The first argument is a function that performs any stateful initialization. The next is a function that returns a snapshot of the current state of the system, whatever that may be. The last is a list of the commands we have already defined.

Run

We can then run this system specification by passing it to QuickCheck:

q).qch.state.summary .qch.state.check dict_spec
State simulation results:

        ::  =  add     @  `b, 6344385196431618702  <-  ()!()
        ::  =  remove  @  `b                       <-  (,`b)!,6344385196431618702
        ::  =  add     @  `doadbh, 1377664762i     <-  (`symbol$())!`long$()
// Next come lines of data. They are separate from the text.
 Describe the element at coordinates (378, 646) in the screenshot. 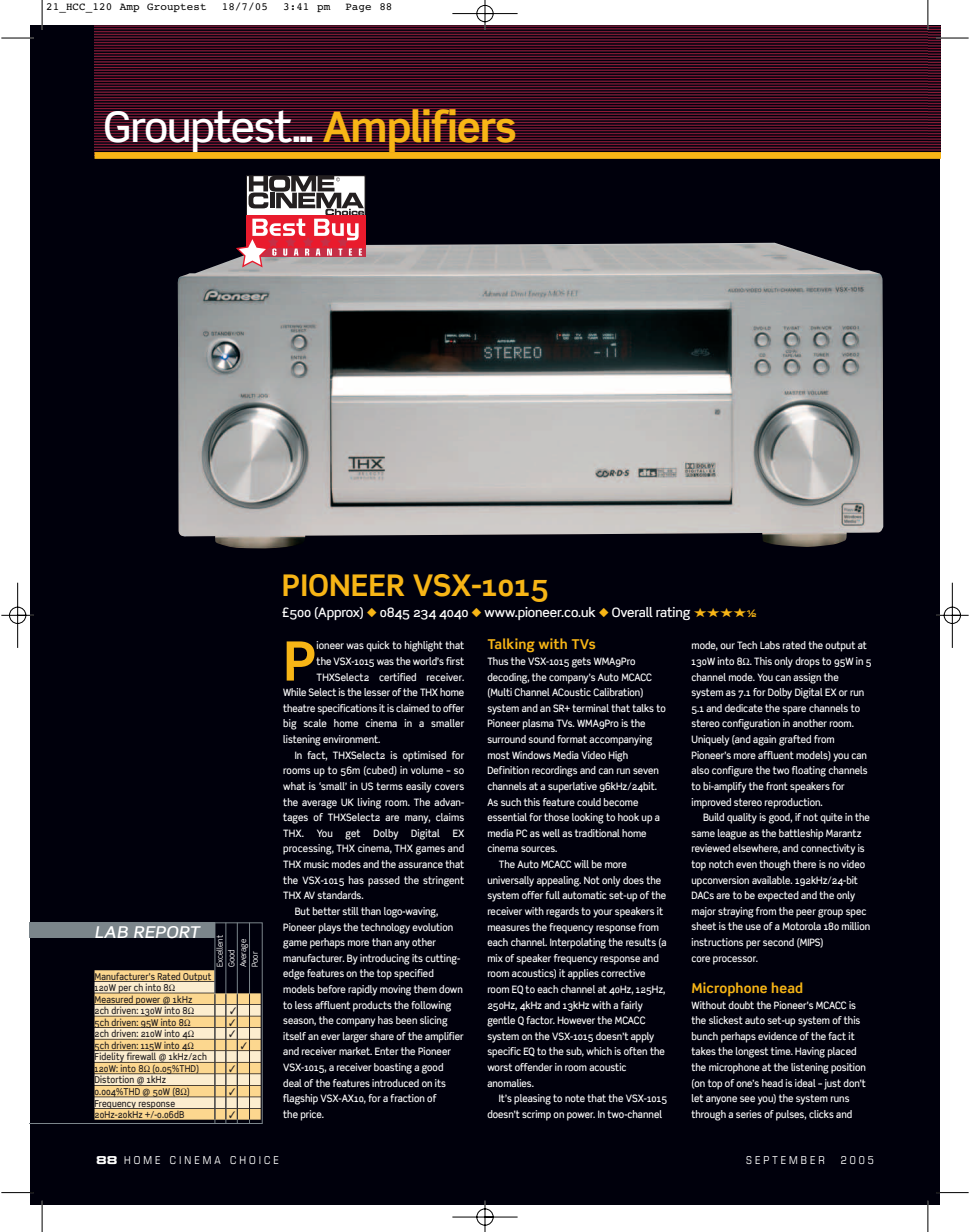

I see `quick` at that location.
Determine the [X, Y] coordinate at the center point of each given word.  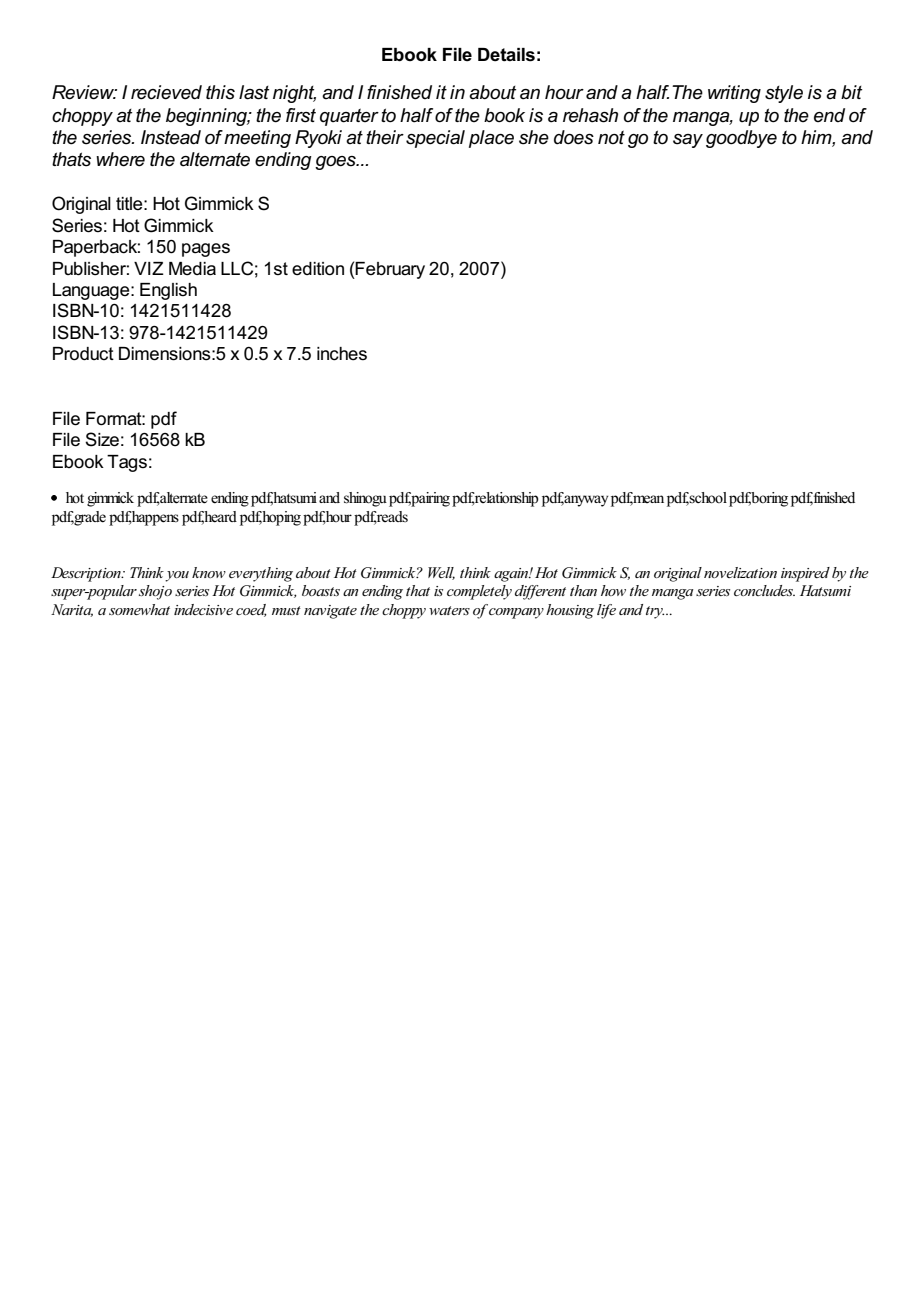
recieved [166, 92]
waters [449, 610]
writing [734, 94]
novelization [740, 572]
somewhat [139, 609]
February [389, 270]
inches [342, 354]
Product [83, 354]
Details [506, 55]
Failed! Falsifiable (after 3 calls).
        Error: add postcondition 0 not satisfied

The output present in the IO of the simulation path. The path can be read as RETURNVALUE = CALL @ [ ARGS ] <- WITHSTATE. Looking at the result, we are told that the test failed because the first postcondition of add could not be satisfied. We can see that this only happens when add is called twice, with a different argument the second time. Looking at the state, after adding the first element, the underlying dictionary becomes a typed dictionary, and adding anything else will fail.

Fix

Let’s fix the issue:

    .kv.init    : { .kv.STATE :: ()!() };
    .kv.add     : { .kv.STATE[x] :: .kv.STATE , enlist[x]!enlist y };

// Ensure the result is not typed
    .kv.remove  : { .kv.STATE :: enlist[x] _ .kv.STATE };
    .kv.get     : { .kv.STATE[x] };

If we run the test again, we get:

State simulation results:
...
OK, passed simulation with 63 calls.

Looks like we fixed the bug.

Wrapping in QuickCheck for qCumber and repeated simulations

This runs only one simulation though, so to be sure, let’s wrap this in a QuickCheck test and decrease the probability of stopping:

dict_spec : .qch.state.spec (
    // initialization
    { .kv.init[]; .kv.STATE };
    // state snapshot
    { .kv.STATE };
    // commands/api
    (cmd_add; cmd_remove; cmd_get);
    0.005   // <- 0.5% chance of stopping (large simulations)
    );

.qch.state.quick dict_spec;

Result:

1b

Quickcheq passed 100 random simulations of the API.